Como (quase) todo mundo sabe, o filme “Vingadores: Guerra Infinita” estreia dia 26 de abril nos cinemas. Estão todos em polvorosa com a oportunidade de ver tantos personagens juntos em um filme épico contra um dos maiores vilões da história da Marvel. Não apenas isso, mas um vilão que, nos cinemas, foi construído como ameaça ao longo de diversos filmes e que servirá como o fim de toda uma era para os filmes da Marvel.

Mas um filme grande como esse certamente tem uma quantidade muito grande de referências aos quadrinhos que, para alguém não tão antenado nesse mundo, é difícil de pegar. Sendo assim, resolvemos juntar aqui algumas dessas referências que dá para captar pelos trailers e explicá-las um pouco.

Nesta primeira postagem, falaremos da nova alcunha do Capitão América.

O Nômade

Uma das referências já confirmadas do filme é o fato de que Steve Rogers, nosso querido Capitão América, estará sob a alcunha de Nômade. Acontece que isso já ocorreu nos quadrinhos, inclusive ocorreu em uma fase muito elogiada do personagem. Esta fase foi escrita por Steve Englehart e desenhada por Sal Buscema durante os anos de 1972 a 1975. Este arco do Nômade em específico se chama Império Secreto e foi lançado em janeiro de 1974, na edição 169 da revista do Capitão, e terminou em abril de 1975, na edição 184, porém o personagem só assume a alcunha de Nômade durante as últimas 5 edições do arco.

História

A história desse arco começa com a investigação de uma organização chamada Império Secreto. Esta investigação levou Steve à Casa Branca, onde o líder da organização, chamado de O Número Um, ameaçava detonar ogivas nucleares em todas as grandes cidades do mundo. O plano do vilão é então impedido pelo Capitão com a ajuda do Falcão, Ciclope e da Garota Marvel, alcunha utilizada por Jean Grey na época.

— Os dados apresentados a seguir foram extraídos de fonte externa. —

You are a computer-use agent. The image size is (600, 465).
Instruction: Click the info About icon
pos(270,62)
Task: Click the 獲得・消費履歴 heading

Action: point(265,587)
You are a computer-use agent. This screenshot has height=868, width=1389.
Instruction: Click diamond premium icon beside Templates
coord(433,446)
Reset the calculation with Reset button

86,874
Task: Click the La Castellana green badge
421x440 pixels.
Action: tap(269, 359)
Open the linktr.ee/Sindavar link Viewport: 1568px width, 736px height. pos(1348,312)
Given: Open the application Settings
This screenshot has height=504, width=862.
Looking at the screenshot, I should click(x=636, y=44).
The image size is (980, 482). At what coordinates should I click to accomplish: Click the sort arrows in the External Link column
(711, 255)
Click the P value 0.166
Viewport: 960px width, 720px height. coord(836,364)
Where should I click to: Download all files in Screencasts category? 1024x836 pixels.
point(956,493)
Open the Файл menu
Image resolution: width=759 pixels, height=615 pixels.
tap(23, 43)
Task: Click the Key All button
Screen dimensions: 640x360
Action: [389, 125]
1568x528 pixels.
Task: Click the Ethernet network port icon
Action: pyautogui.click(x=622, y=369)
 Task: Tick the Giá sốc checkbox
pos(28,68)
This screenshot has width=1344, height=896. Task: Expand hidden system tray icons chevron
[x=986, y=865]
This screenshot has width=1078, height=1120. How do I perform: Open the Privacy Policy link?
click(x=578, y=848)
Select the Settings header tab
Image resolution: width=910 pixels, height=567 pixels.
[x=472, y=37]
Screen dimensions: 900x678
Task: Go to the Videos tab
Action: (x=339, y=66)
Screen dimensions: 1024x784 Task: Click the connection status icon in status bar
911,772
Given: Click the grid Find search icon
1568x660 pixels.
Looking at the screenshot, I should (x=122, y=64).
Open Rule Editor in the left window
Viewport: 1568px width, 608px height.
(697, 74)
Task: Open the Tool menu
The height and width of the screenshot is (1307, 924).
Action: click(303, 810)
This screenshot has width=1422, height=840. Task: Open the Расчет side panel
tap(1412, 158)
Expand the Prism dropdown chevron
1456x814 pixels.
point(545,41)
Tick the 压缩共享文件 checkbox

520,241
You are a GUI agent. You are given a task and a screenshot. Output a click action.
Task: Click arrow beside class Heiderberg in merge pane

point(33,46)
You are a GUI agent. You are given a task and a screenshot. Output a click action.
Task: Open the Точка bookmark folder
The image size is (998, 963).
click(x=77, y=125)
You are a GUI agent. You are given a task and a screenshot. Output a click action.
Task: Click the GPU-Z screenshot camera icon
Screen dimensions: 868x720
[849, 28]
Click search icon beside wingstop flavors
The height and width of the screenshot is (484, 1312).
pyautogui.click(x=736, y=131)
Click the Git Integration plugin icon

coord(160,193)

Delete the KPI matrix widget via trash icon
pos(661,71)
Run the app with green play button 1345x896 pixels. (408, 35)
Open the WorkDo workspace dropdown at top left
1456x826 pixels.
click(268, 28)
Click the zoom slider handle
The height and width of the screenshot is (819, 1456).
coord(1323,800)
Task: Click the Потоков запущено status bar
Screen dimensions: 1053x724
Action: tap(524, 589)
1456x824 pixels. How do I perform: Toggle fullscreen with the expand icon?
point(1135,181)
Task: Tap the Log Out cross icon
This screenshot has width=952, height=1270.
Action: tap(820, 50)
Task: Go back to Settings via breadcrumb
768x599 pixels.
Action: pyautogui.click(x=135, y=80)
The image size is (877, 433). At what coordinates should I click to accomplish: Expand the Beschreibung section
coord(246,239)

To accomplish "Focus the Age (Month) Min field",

Steve então começa uma perseguição ao líder, Número Um, que ao ficar encurralado revela sua identidade. Ele era na verdade um oficial governamental de alta patente tentando realizar um golpe de estado. Ao invés de se entregar e ser preso, o vilão decide cometer suicídio.Esta revelação arrasa com o sentimento patriótico de Steve que, desiludido, resolve abandonar o manto de Capitão América. Mas ele não conseguiria deixar de lutar pelo que é certo, portanto, para continuar agindo, assume o manto de Nômade, buscando o significado de um homem sem país.
Isso não dura muito, porque outras pessoas tentam assumir o manto de Capitão América, incluindo o jovem Roscoe Simons que acaba sendo crucificado e torturado pelo Caveira Vermelha como uma mensagem para Rogers de que ele faria o mesmo com qualquer outro que assumisse o manto.
Steve então volta a tomar o manto de Capitão América, decidindo que este não representa o governo, mas sim o sentimento e os ideais americanos de liberdade.

Política

Não é difícil perceber o alto teor político que Englehart colocou nesta história. Apesar de nunca ser mostrado o rosto do vilão, é fortemente indicado que o mesmo se trata de uma representação do, então presidente dos Estados Unidos, Richard Nixon. Por isso, o arco é também chamado de versão Marvel do escândalo de Watergate, que ocorrera apenas dois anos antes e levou à abertura de um processo de impeachment de Nixon que renunciou pouco depois.

Nos cinemas

Aparentemente, nos cinemas, as bases da mudança de manto serão mantidas, mas com motivos diferentes. No caso da versão cinematográfica a decepção com o governo é decorrente da guerra civil dos super heróis ocorrida no terceiro filme do Capitão América. Há também muitas mudanças no uniforme de Nômade, tornando-o muito menos espalhafatoso e mais parecido com o uniforme normal do Capitão.“Vingadores: Guerra Infinita” estreia dia 26 de abril de 2018 nos cinemas.